Dünya siyasetinde başarılı olan devletler değişen koşullara uyum sağlayabilenlerdir. Çünkü devletler sistem içinde var olurlar. Bazıları sistemi etkileyebilme, değiştirebilme imkanına sahiptir. Bazıları da sistemdeki değişikliklerden etkilenir. Türkiye ne yazık ki ikinci kategorideki ülkelerden biridir. Zaman zaman sistemsel etkisi hissedilse de, etkilenme olasılığı etkileme potansiyelinden daha büyüktür.
Türkiye gibi ülkelerin başarısı sistemsel değişimleri empoze edebilmesiyle değil kendi varoluşsal çıkarlarını, refahını ve esenliğini koruyabilmesiyle ölçülür. Bu da ancak içinde var olduğu sistemle iyi geçinmesiyle, dalgalanmalarını iyi hesap edip ona göre politika geliştirmesiyle mümkündür. Bu yüzden de coğrafi determinizm ya da aidiyet gibi sabit faktörler yerine esnek değişkenlerle siyaset üretmek, dünyaya bakmak zorundadırlar.

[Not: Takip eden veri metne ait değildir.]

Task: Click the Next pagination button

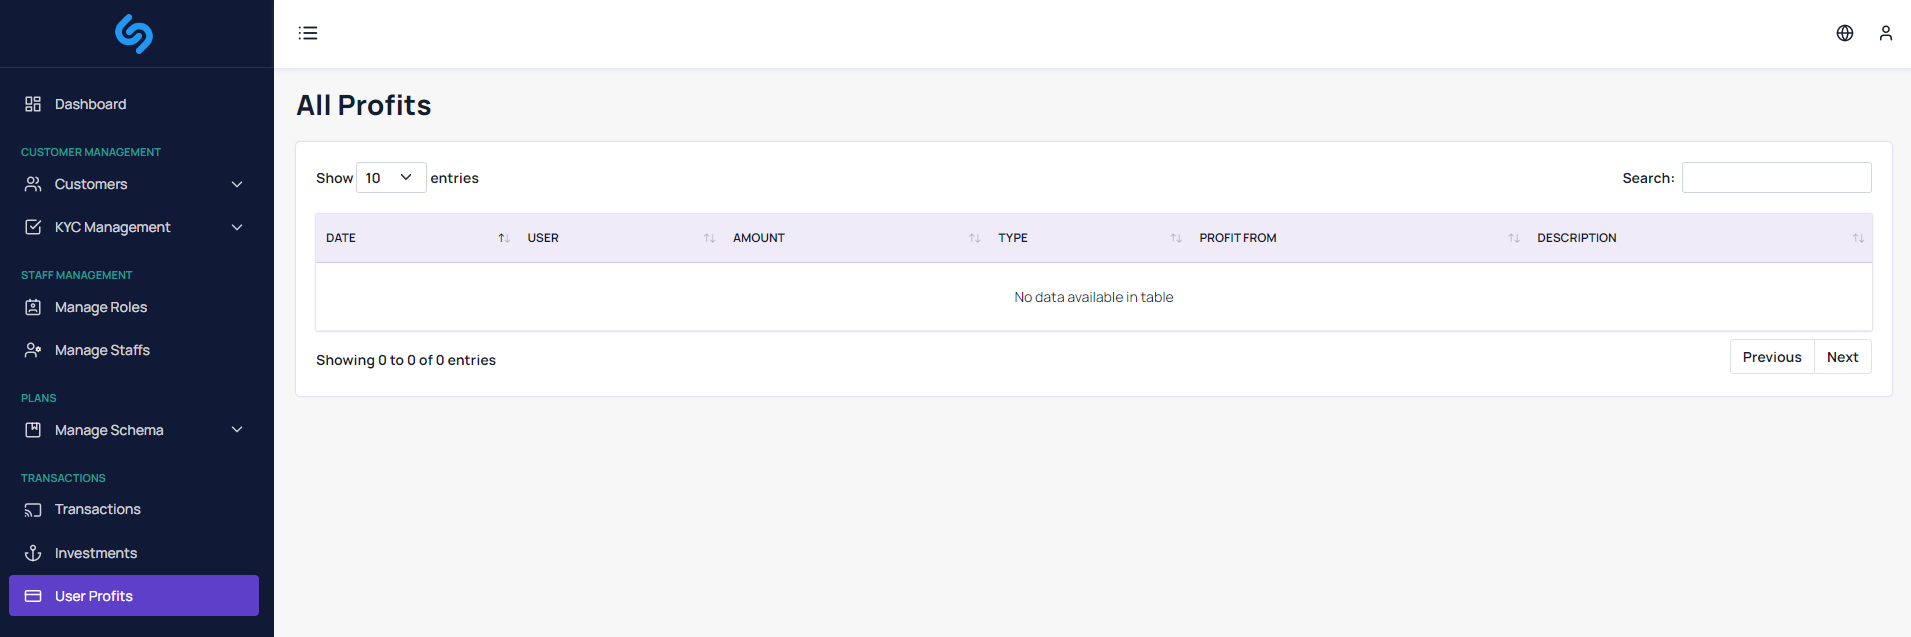Action: (1842, 357)
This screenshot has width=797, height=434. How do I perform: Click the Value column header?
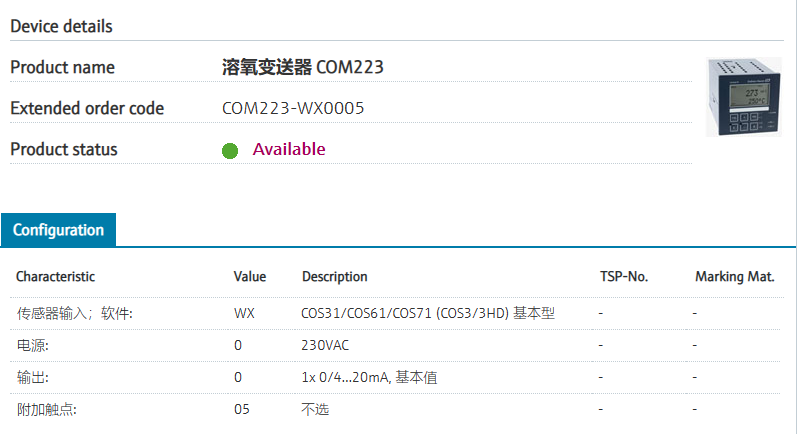(250, 276)
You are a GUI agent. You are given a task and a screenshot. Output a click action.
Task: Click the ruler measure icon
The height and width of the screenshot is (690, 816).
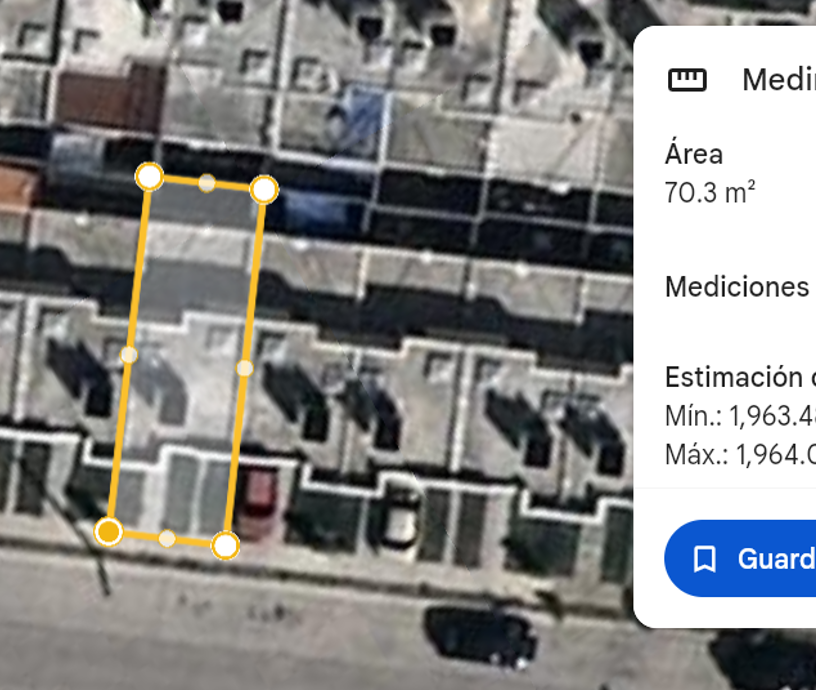point(687,80)

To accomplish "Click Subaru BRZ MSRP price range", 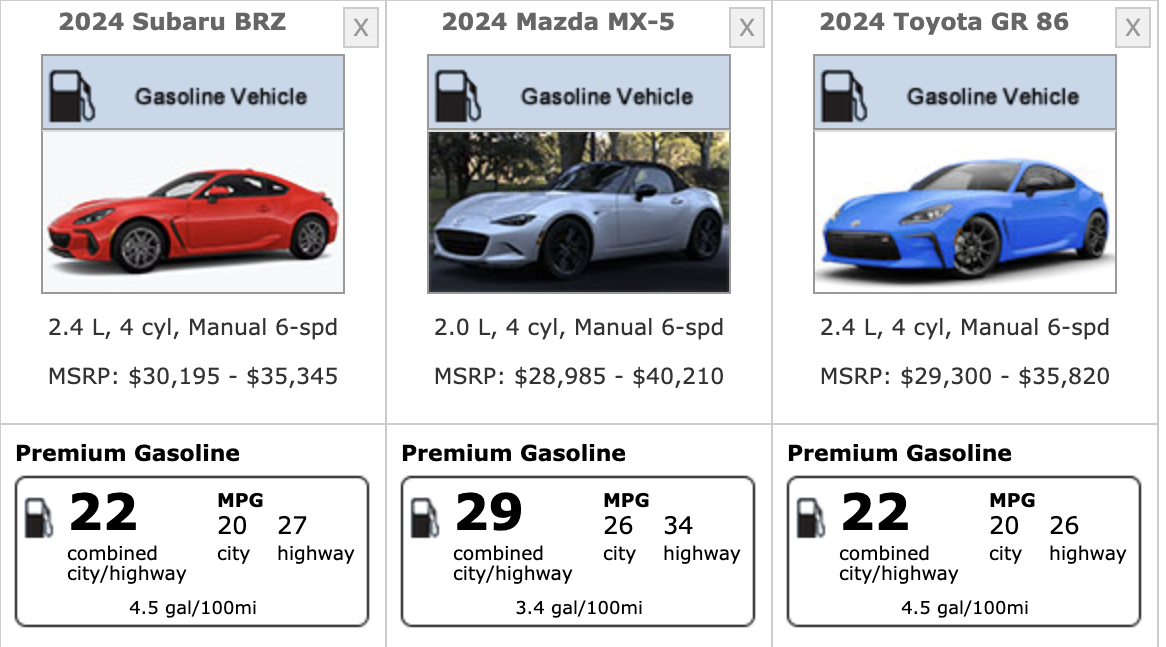I will [x=193, y=377].
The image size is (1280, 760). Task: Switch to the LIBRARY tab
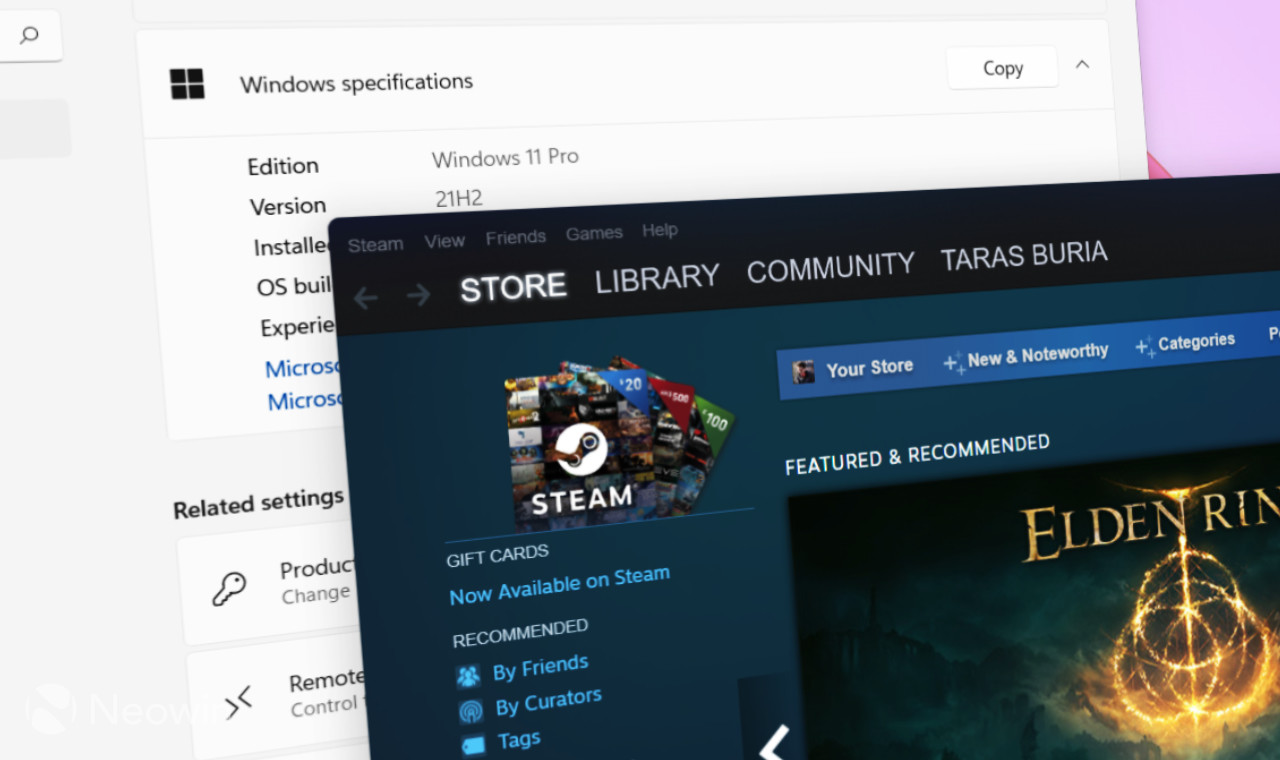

Türkiye zaman zaman sendelese de dünya dengeleriyle senkronize olma potansiyeli yüksek olan bir ülkedir. Elindeki kısıtlı imkanları özellikle de son iki yüz küsur yıllık tarihi boyunca akıllıca kullanmış, kullanmadığı an ve zamanlarda da bedelini ağır biçimde ödemiştir. Cumhuriyet döneminde de, öncesinde de bir büyük devletten gelen tehdidi, diğerine dayanarak, kendisine muhatabının stratejik anlam dünyasında yer açarak bertaraf etmiştir.
İki dünya savaşı arası dönemde önce İngiltere’ye karşı Rusya’ya yaslanmış, sonra da İngiltere’den yararlanarak Rusya’nın artan gücüne ve etkisine karşı direnç göstermiştir. II. Dünya Savaşı sırasında da İngiltere ve Fransa ile olan ittifakına rağmen Almanya’yla da işbirliği yapmış, hem savaş dışı kalmayı, hem de savaşan taraflardan optimum faydayı sağlamayı başarmıştır.